__What to work on__
1 – Transcribe the part of the Iraq commentary that opens with the words containing "George Will writes" and closes with "the year before.".
2 – Pick up the Iraq commentary after its final sentence and continue writing it.

__Text under study__
A Tale Of Two Realities

There are two remarkable articles on The Washington Post website tonight. The juxtaposition of the two also is startling. There is an article by George Will titled "Bleakness In Baghdad" and another by Secretary Donald Rumsfeld titled "What We’ve Gained in 3 Years in Iraq". Their views of what is happening in Iraq could not be any more different.

George Will writes about the conditions on the ground:

Conditions in Iraq have worsened in the 94 days that have passed since Iraq’s elections in December. And there still is no Iraqi government that can govern. By many measures conditions are worse than they were a year ago, when they were worse than they had been the year before.

Secretary Rumsfeld writes about the conditions on the ground:

The terrorists seem to recognize that they are losing in Iraq. I believe that history will show that to be the case.

Today, some 100 Iraqi army battalions of several hundred troops each are in the fight, and 49 control their own battle space. About 75 percent of all military operations in the country include Iraqi security forces, and nearly half of those are independently Iraqi-planned, Iraqi-conducted and Iraqi-led. Iraqi security forces have a greater ability than coalition troops to detect a foreign terrorist’s accent, identify local suspects and use force without increasing a feeling of occupation. It was these Iraqi forces — not U.S. or coalition troops — that enforced curfews and contained the violence after the attack on the Golden Dome Shrine in Samarra. To be sure, violence of various stripes continues to slow Iraq’s progress. But the coalition is doing everything possible to see this effort succeed and is making adjustments as appropriate.

__Source data__
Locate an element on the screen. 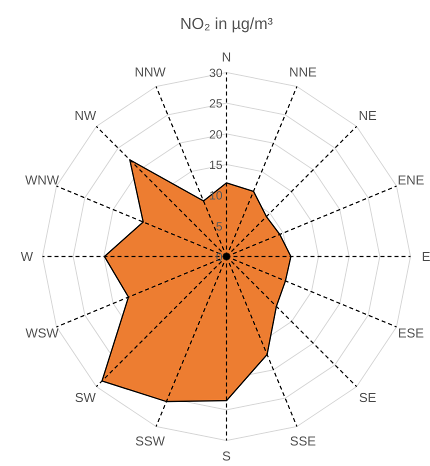  spoke-label: W is located at coordinates (27, 256).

__Exercise results__
1 –
George Will writes about the conditions on the ground:

Conditions in Iraq have worsened in the 94 days that have passed since Iraq’s elections in December. And there still is no Iraqi government that can govern. By many measures conditions are worse than they were a year ago, when they were worse than they had been the year before.

2 –
George Will sums up the effort to bring democracy to Iraq:

Three years ago the administration had a theory: Democratic institutions do not just spring from a hospitable culture, they can also create such a culture. That theory has been a casualty of the war that began three years ago today.

Secretary Rumsfeld opines on the same effort:

The rationale for a free and democratic Iraq is as compelling today as it was three years ago. A free and stable Iraq will not attack its neighbors, will not conspire with terrorists, will not pay rewards to the families of suicide bombers and will not seek to kill Americans.

What is going on here? Why such starkly different views of the same situation? Is the situation in Iraq much better than the vast majority of the media and punditry would lead us to believe? Or is the Administration refusing to face some very uncomfortable truths about the results of its policy? I am not on the ground in Iraq, I cannot say for certain. However, I can make a best guess based on the information available to me from the Administration and the various media outlets. The preponderance of evidence based on the Administration’s own assessments over the last three years and the information from the media leads me to believe, and I believe common sense suggests, that the situation in Iraq is not going well.

I suggested in two earlier posts today that in order for the Administration to salvage the situation, it needs to be more forthright with the American people. (You can read the posts here and here).

The first two paragraphs of Secretary Rumsfeld’s article are very telling:

Some have described the situation in Iraq as a tightening noose, noting that "time is not on our side" and that "morale is down." Others have described a "very dangerous" turn of events and are "extremely concerned."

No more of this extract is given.